DH: And never got one to the top ... the whole thing was that his work was completely futile.

Now why did that trigger your imagination?

DH: Because I see it as a symbol of all our work, which I regard as being necessary and ultimately futile at the same time.

That's a very hard thing to say

It is a hard thing to say, but everything we do will pass. These plays of mine we're talking about .... their brief life will expire; we shall expire; all our works will expire.

May I just remind you at this point that there are seven of your plays in our Transcription Services radio catalogue...

DH: Well, I'm very glad to hear it, but the time will come when no-one will want to play them any longer, and when they don't mean anything to people..

But at the same time 'A View from the Mountain' is a strangely timeless play.

DH: Yes, I would agree about that .... how do you say it .... I think it is a universal theme. The nature of work and the relationship of man to work, so that it is timeless. Man has been striving since the dawn of creation, and all his strivings are necessary and honourable, and in the end, useless.

Well, it's very bitterly ironic in this play - one of the things which fascinated me about it - why, when sitting in China I couldn't switch it off, was the fact that your hero, if I can call him that, is condemned by his emperor (we don't know who he is or what time it is) to push a lot of rocks up the mountain because he once let one fall in the valley, and it killed somebody, and after many years fulfilling his sentence, people try to get the sentence revoked .... and when they succeed in doing it, the chap who's pushing the rocks doesn't want to stop.

DH: They don't succeed in doing it; they are on the point of success as they think; it isn't that he takes any pleasure in pushing the rocks up the mountain but honour is involved; and his pride in accepting his sentence wholly, and thereby freeing himself from the feeling of servitude to it; and when it is offered, to revoke the sentence; the revoking of the sentence would only occur if he would agree that his life had been spent in a futile way.

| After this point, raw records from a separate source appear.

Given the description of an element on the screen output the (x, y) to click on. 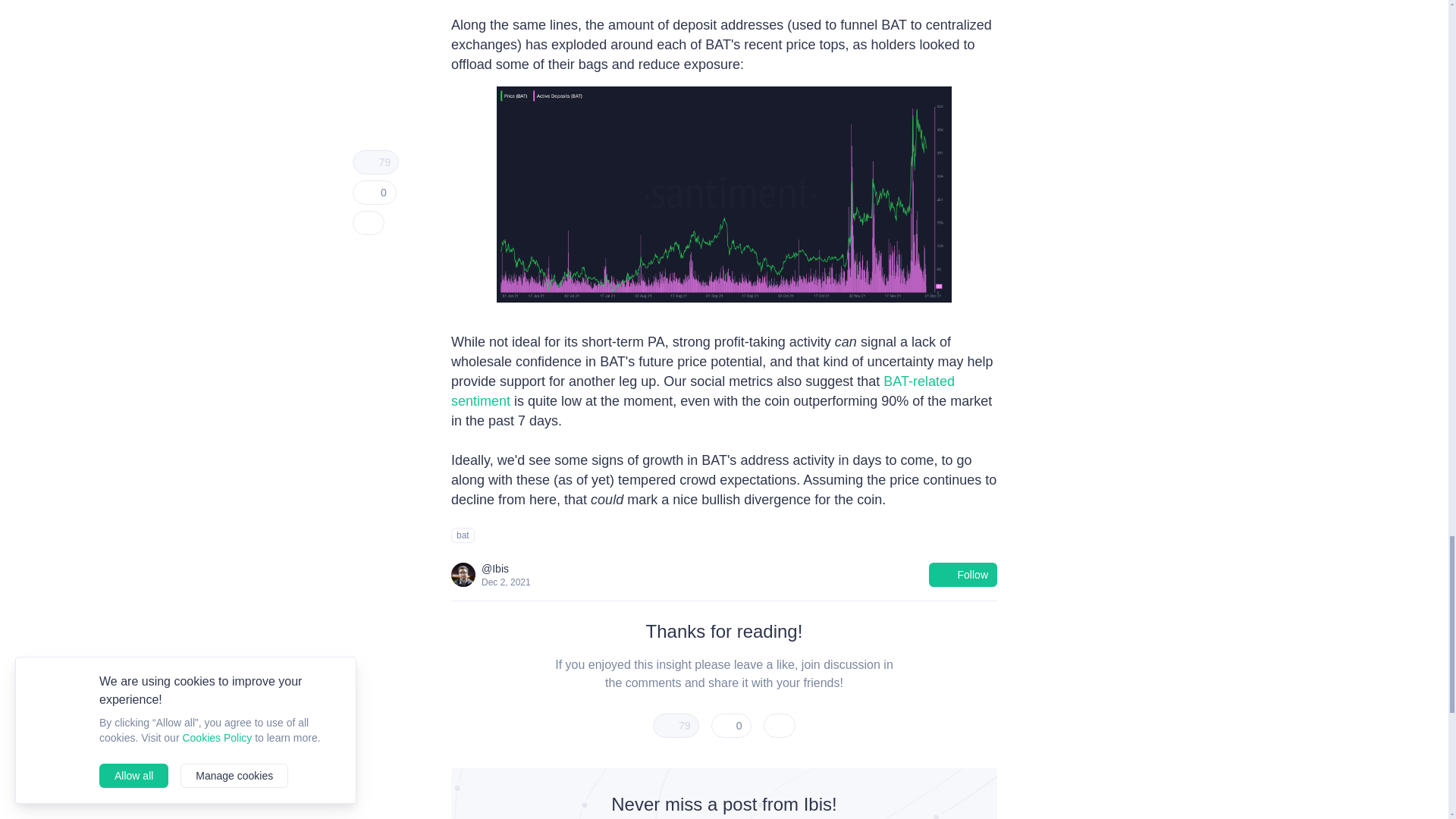
0 (731, 725)
79 (675, 725)
bat (462, 534)
Follow (962, 574)
BAT-related sentiment (703, 390)
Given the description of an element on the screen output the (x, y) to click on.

      Man: I often feel great blessing at evening, when the boulder has gone and the mist is rising along the river, and I turn on light legs down the path to home. What purpose more would I seek? What purposes endure? Cities crumble, nations perish, empires pass. Sons of Adam, we were sentenced to work, we were sentenced to work, we were sentenced to work.....

      Woman: You've not spoken so clearly before

      Man: I've had thoughts sometimes, on the mountain.

      Woman: Your work has not been futile. It has been the source of our blessings. To confess that our life has been wasted in order to appease the emperor is to deny the grace God has shown us through the years. It would be wrong to do that, whatever the cost.